Reiew: “X-Men: Days of Future Past” and Radical Queerness

It probably comes as no surprise that the new film X-Men:  Days of Future Past is positively bubbling over with queer subtexts.  Directed by noted gay auteur Brian Singer,the film follows the X-Men (especially Wolverine, Professor X, and Magneto), as they struggle to change the past in order to prevent a future in which powerful robots called Sentinels annihilate mutants and any non-mutants who might carry the gene.  While Magneto and (for a time) Mystique believe in killing the inventor (played by the inimitable Peter Dinklage), Xavier and a time-traveling Wolverine believe in co-existence and cooperation, rather than killing.

In many ways, this film replays and amplifies the tension that has existed in all the films in the franchise:  between peaceful rapprochement with humanity and extreme separatism (represented by Xavier and Magneto, respectively).  Given the pretty blatant queer overtones that also exist in the films–the process of coming out, the shunning of mutants in wider society, the attempt to relegate them to the status of second-class citizens–the film also seems to take the position that assimilation of mutants within the larger society, as well as, by extension, LGBT people, is the only way to attain peace and understanding between the two groups.

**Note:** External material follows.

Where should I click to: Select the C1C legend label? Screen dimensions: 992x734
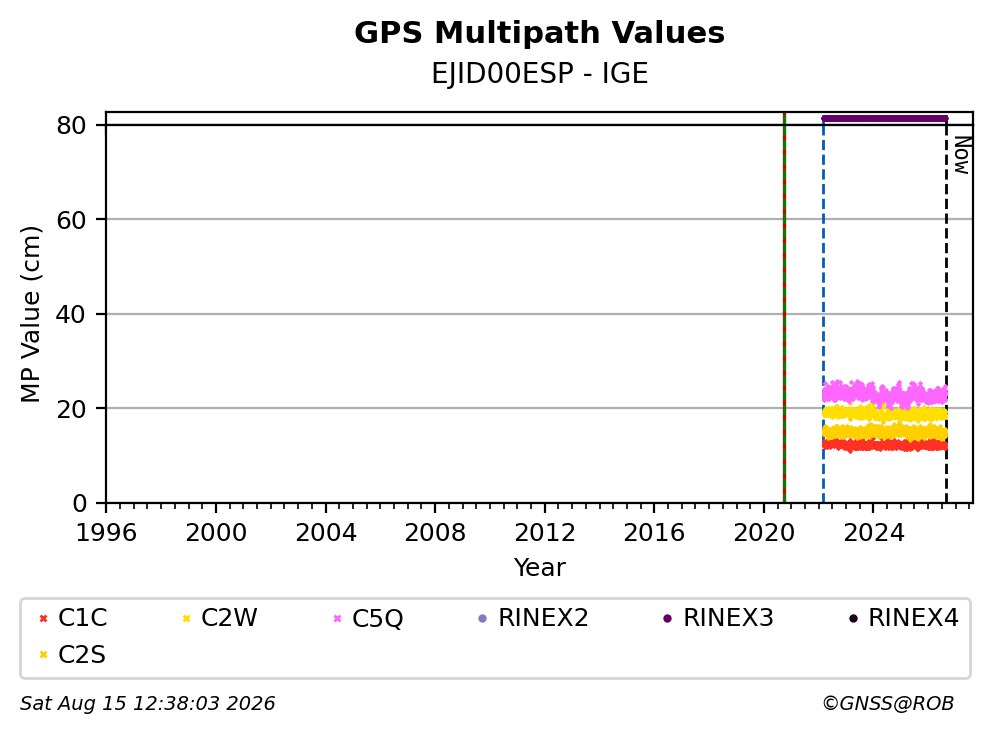tap(82, 618)
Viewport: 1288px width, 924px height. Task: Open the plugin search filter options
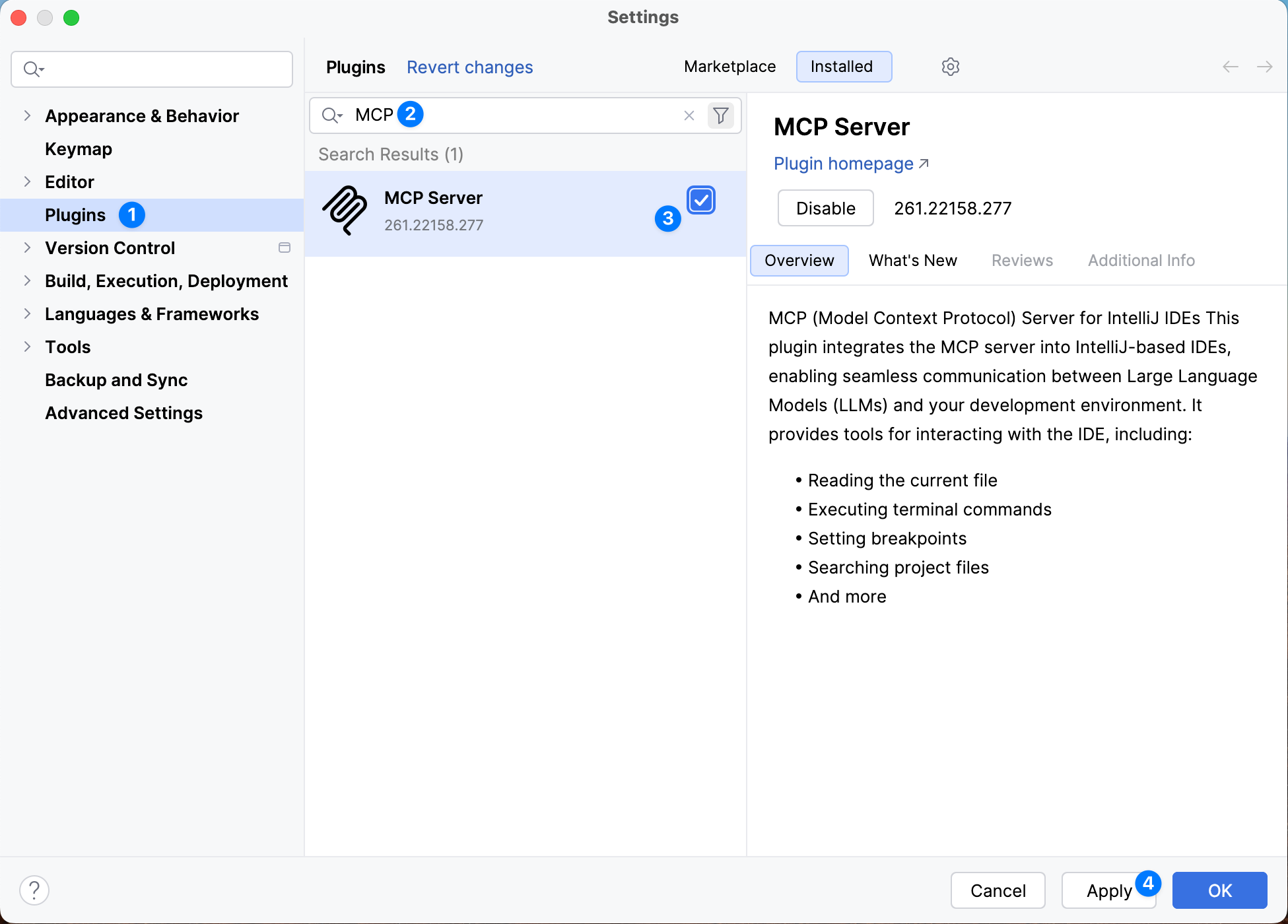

At the same time, however, the film also seems to undercut this message by continuing to offer us the charismatic Magneto as a potential point of identification.  Certainly, Days of Future Past, like most of the entries before, seems to come down pretty solidly and unequivocally on Xavier’s side (in this case, by ensuring that Mystique finally breaks Magneto’s hold over her and opts for peace instead of war with humanity).  However, one can’t deny that Magneto (especially as portrayed by Ian McKellen and Michael Fassbender), is almost more compelling the the heroes whose viewpoints he adamantly opposes.  It seems as if X-Men may not be as assimilationist, after all.

X-Men:  Days of Future Past continues to engage with the ways in which we conceptualize the role of queerness in 21st Century American culture.  The debate about whether it is more politically efficacious to join with and accept the modes of behavior (monogamy, home ownership, reproduction) that characterize heteronormative America or to instead resist through “aberrant” sexual practices (barebacking, promiscuity, etc.), still simmers beneath the surface of contemporary LGBT and queer activism.  Nor, I should add, is it anywhere close to a resolution.

What this film does, however, is offer two points of view that ultimately have a great deal of credibility, even as they remain opposed to one another.  At least, I’m hoping that I wasn’t the only one who held out a little bit of hope that Magneto would be successful in his attempt to defeat his human enemies.  There is something perennially frustrating about both mainstreaming as a political process and mainstream society’s reluctance to bring LGBTQI people into the fold (or, for that matter, to even consider the possibility of a queer society).  X-Men’s compelling villain hero serves as a valuable reminder of the promise, and also the inevitable limitations, of a radical queer politics.